To protect against SQL injection one is advised to use prepared statements with bind values. This ensures, that the database can distinguish between the actual logic in the SQL (which has to be parsed, interpreted and optimized) and the data (which doesn't need interpretation) and therefore will not interpret and execute commands which are found in data.
Another method accomplishing some protection is using an escaping library, which disarms significant chars in the data, so that they will not be interpreted.
It seems to me that in general it is advised to prefer prepared statements with bind parameters over escaping the input. Prepared statements with bind values do for example have some performance benefits in loops.
My question: is there any security reason to prefer prepared statements with bind values over escaping? And if yes, what are the exact reasons?
One reason I might think of is that "escaping is tricky" and the escaping library needs to match exactly the database features... anything else?
One reason is that escaping only works to protect quoted string literals. For example (I'll use pseudocode since you didn't reference any particular programming language):
$escapedName = EscapeString("O'Reilly")
$sql = "SELECT * FROM MyTable WHERE name = '$escapedName'"

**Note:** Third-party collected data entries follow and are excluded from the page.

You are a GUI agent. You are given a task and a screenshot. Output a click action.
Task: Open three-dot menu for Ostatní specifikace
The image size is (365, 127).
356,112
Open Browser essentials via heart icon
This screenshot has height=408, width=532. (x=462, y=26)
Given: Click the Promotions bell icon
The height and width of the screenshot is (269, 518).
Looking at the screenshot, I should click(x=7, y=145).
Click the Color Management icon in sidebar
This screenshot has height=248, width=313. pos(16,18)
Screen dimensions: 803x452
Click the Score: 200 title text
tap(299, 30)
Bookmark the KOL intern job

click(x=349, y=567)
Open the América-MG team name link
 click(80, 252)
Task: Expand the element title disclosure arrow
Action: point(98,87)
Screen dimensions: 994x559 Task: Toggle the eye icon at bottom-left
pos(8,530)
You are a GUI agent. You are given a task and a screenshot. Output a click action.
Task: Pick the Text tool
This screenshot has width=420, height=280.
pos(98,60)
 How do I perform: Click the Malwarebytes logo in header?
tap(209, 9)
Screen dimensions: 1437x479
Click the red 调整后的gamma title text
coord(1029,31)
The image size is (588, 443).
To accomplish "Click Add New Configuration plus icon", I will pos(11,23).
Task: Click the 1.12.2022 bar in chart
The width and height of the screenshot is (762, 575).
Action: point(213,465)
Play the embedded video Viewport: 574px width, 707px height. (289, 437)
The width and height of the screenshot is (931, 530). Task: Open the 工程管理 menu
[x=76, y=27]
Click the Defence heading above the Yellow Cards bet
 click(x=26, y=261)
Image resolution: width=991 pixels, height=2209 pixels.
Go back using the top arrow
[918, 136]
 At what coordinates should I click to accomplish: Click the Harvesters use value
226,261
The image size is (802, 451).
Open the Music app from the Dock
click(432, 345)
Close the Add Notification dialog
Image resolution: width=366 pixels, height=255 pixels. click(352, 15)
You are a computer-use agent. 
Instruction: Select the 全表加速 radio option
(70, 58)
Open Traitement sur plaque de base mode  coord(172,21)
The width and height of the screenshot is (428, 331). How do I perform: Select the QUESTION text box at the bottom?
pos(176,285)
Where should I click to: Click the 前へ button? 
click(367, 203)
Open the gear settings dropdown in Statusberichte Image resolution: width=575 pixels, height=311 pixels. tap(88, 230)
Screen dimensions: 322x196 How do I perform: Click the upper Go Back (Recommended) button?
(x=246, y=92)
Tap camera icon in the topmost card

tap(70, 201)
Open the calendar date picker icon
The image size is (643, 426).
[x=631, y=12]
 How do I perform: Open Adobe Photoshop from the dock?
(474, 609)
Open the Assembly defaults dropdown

In the above example, the apostrophe should be escaped, so it will become WHERE name = 'O\'Reilly' and therefore be safe to interpolate into the SQL query without causing any error.
However, numbers don't need to be quoted in SQL, and escaping a string that contains an apostrophe won't do the right thing:
$escapedId = EscapeString("123'456")
$sql = "SELECT * FROM MyTable WHERE id = $escapedId"
This will result in WHERE id = 123\'456 which is still an error.
You might say, "well put the number in single-quotes" but this isn't always possible, for example the LIMIT clause in MySQL required real integers, not a quoted string containing digits.
Besides the above issue, it's just easier to write code using parameters instead of using escaping!
For example, you could write code like the following:
$sql = "INSERT INTO mytable (col1, col2, col3, col4, col5, col6)
VALUES ('" . mysqli_real_escape_string($_POST['col1']) . "', "
. $mysqli->real_escape_string($_POST['col2']) . "', '"
. $mysqli->real_escape_string($_POST['col3']) . "', '"
. $mysqli->real_escape_string($_POST['col4']) . ", '"
. $mysqli->real_escape_string($_POST['col5']) . "', '"
. $mysqli->real_escape_string($_POST['col6']) . "')";
Can you spot the mistakes? With enough time, I’m sure you can. But it will slow down your coding and may give you eyestrain as you look for missing quote characters and other mistakes.
But it’s so much easier to write this, and easier to read it afterwards:
$sql = "INSERT INTO mytable (col1, col2, col3, col4, col5, col6)
VALUES (?, ?, ?, ?, ?, ?)";
Query parameters are safe for more data types, and they help you write code more quickly, with fewer mistakes. That's a big win.